A pesar de que el cambio ya está vigente, su impacto no se verá de manera inmediata en las facturas. El presidente de la empresa Recursos y Energía Formosa S.A. (REFSA), Fernando de Vido, explicó que las distribuidoras facturan el consumo con un retraso de entre 45 y 90 días. Esto significa que las boletas que actualmente reciben los usuarios corresponden a consumos realizados entre diciembre y comienzos de febrero, cuando aún regía el esquema de subsidios más amplio.
En este sentido, el consumo correspondiente a marzo comenzará a reflejarse en las facturas con vencimiento en mayo, mientras que la segunda parte de ese mismo período impactará en junio.
Desde el sector eléctrico advierten que los incrementos aplicados en el costo de la energía son significativos. Según estimaciones, los aumentos dispuestos por el Gobierno nacional alcanzan hasta un 5.000% en el precio de la energía y hasta un 10.000% en la potencia en algunos casos, lo que podría traducirse en subas considerables en las facturas finales.
Frente a este escenario, las provincias del Norte Grande solicitaron la continuidad del esquema de subsidios de verano, argumentando que las condiciones climáticas de la región justifican un tratamiento diferencial.
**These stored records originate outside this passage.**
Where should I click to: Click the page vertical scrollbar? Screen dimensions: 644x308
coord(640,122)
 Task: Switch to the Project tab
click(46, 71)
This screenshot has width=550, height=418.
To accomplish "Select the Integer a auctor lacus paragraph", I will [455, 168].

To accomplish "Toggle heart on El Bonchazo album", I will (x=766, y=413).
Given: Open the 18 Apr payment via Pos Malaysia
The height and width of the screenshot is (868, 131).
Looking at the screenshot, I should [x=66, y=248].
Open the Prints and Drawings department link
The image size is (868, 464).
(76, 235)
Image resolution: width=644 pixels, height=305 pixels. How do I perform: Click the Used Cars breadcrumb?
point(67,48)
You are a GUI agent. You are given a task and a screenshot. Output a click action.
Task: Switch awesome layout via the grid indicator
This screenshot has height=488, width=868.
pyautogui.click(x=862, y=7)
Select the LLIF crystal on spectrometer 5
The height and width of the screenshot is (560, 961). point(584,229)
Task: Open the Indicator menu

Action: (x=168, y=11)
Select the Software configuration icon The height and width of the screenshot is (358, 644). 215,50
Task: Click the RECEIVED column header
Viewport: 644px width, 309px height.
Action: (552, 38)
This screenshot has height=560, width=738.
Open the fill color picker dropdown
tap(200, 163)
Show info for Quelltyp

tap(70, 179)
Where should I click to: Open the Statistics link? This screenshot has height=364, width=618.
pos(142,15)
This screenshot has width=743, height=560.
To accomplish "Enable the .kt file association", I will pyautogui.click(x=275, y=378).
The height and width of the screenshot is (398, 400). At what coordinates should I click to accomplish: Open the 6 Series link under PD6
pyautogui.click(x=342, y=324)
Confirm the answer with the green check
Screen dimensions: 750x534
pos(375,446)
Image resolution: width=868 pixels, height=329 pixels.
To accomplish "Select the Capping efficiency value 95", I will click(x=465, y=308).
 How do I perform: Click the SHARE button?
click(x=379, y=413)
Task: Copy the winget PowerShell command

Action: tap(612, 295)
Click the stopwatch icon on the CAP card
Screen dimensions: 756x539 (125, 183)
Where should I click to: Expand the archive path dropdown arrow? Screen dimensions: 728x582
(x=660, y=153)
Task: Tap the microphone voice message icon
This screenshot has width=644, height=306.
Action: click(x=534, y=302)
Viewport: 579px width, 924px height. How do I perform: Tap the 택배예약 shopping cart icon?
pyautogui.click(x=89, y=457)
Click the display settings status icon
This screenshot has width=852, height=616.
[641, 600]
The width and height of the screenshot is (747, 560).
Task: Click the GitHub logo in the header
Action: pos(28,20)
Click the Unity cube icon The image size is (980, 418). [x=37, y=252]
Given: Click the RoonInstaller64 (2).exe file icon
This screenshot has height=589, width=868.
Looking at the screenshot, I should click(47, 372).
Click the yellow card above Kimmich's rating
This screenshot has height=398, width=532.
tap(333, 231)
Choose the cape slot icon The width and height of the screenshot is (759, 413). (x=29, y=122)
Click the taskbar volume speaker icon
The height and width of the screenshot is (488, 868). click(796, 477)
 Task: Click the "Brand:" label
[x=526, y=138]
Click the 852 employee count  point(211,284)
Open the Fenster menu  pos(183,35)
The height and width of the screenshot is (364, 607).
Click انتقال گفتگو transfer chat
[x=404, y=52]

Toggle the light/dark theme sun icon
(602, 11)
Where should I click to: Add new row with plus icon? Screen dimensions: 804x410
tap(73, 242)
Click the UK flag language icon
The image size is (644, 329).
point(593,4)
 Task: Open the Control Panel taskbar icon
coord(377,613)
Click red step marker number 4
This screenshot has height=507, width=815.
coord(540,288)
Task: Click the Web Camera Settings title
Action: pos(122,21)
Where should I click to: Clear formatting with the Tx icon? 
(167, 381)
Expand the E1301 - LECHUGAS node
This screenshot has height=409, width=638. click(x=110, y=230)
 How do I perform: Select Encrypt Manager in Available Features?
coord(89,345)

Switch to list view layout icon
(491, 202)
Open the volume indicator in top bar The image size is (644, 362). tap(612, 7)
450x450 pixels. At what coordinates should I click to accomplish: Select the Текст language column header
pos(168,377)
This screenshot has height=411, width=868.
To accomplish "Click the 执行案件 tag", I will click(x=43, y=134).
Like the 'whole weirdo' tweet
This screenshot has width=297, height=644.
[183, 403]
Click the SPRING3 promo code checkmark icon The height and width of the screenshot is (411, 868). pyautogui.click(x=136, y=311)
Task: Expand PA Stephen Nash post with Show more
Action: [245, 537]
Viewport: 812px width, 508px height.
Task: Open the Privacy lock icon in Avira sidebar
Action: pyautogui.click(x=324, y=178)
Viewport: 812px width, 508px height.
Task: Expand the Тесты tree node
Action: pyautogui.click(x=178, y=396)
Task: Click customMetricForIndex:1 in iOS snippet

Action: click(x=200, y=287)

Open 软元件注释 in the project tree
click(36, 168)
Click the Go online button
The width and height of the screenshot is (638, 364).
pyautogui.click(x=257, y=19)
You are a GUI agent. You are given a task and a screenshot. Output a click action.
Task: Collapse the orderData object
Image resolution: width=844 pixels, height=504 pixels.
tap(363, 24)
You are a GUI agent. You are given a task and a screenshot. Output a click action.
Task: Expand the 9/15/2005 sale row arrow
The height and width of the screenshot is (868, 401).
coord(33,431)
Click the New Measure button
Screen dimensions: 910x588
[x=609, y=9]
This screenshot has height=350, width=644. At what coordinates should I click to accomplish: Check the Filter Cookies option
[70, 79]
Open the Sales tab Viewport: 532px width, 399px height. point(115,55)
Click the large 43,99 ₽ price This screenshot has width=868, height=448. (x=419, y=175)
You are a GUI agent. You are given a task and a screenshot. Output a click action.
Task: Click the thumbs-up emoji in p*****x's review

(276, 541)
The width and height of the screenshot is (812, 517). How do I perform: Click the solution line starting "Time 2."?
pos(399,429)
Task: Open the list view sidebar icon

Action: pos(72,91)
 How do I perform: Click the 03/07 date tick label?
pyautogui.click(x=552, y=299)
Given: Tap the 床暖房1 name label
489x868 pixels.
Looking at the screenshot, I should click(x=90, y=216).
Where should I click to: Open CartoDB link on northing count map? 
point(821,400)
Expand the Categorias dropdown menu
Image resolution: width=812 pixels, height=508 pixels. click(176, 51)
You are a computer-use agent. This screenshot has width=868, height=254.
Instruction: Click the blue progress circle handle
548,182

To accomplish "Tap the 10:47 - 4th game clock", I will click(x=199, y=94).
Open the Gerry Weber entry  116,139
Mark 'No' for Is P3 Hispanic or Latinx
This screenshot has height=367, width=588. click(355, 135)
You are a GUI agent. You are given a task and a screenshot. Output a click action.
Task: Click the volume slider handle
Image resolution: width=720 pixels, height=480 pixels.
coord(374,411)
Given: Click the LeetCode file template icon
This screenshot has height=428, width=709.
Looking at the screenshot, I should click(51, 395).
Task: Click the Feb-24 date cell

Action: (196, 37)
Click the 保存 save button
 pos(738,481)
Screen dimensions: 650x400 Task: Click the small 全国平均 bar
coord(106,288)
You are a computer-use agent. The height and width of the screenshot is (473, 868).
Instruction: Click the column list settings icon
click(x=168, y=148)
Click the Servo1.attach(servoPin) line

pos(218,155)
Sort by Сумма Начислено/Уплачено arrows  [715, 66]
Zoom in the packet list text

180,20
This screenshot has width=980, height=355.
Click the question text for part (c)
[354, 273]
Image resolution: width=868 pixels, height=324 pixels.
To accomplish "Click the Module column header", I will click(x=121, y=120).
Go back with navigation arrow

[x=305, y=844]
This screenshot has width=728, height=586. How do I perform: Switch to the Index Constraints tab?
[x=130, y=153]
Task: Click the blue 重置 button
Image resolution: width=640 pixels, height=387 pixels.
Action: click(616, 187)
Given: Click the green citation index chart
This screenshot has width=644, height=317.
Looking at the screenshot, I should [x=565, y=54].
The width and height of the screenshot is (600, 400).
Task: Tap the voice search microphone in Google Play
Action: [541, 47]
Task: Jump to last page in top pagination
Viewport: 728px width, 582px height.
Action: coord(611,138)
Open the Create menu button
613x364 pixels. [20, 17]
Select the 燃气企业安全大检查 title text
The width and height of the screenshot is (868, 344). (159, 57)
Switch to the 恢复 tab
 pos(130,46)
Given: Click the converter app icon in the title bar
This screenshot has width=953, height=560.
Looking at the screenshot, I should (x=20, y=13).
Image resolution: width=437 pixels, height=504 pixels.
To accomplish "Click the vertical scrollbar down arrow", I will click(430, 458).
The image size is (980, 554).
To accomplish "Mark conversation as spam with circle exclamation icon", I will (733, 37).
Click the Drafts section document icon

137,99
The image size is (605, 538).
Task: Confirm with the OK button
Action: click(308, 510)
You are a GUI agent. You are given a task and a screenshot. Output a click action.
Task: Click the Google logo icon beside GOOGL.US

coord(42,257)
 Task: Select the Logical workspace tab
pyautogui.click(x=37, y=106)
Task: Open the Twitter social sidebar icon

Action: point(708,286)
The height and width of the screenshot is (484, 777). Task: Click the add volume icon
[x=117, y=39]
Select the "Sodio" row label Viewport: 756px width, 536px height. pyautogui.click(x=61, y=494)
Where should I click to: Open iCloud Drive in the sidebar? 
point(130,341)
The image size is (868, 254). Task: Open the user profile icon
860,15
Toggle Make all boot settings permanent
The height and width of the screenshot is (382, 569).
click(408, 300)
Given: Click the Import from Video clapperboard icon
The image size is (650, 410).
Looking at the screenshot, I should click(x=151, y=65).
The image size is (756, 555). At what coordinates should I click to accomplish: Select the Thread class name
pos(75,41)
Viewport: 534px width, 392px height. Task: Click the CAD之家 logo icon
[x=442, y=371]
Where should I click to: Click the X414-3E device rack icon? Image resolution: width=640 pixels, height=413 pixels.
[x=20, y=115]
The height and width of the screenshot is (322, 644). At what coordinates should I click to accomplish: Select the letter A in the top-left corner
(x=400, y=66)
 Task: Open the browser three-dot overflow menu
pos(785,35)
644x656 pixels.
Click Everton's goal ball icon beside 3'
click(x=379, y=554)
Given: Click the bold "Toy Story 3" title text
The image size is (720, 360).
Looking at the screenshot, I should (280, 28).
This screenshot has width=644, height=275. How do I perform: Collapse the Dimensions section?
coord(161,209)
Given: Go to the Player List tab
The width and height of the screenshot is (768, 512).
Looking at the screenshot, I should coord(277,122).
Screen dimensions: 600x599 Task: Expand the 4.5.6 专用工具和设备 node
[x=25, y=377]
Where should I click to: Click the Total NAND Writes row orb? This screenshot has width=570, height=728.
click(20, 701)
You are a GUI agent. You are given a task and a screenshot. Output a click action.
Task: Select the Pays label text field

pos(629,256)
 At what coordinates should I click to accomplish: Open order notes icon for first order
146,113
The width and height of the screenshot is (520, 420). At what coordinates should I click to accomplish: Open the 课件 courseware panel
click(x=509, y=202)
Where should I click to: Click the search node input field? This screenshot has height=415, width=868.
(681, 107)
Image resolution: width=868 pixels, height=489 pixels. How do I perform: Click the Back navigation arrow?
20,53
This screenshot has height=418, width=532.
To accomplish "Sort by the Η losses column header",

Sin embargo, hasta el momento no hubo respuestas favorables por parte de la Nación.
Desde las distribuidoras, en tanto, remarcan que no son responsables de la fijación de precios, sino que actúan como intermediarias. Aproximadamente el 75% del valor de la factura corresponde a generación, transporte e impuestos definidos a nivel nacional, mientras que solo el 25% restante pertenece al Valor Agregado de Distribución (VAD), que cubre los costos operativos locales.
De esta manera, el impacto del recorte de subsidios ya comienza a generar preocupación en la región, donde se anticipan aumentos que podrían afectar fuertemente el bolsillo de los usuarios en los próximos meses.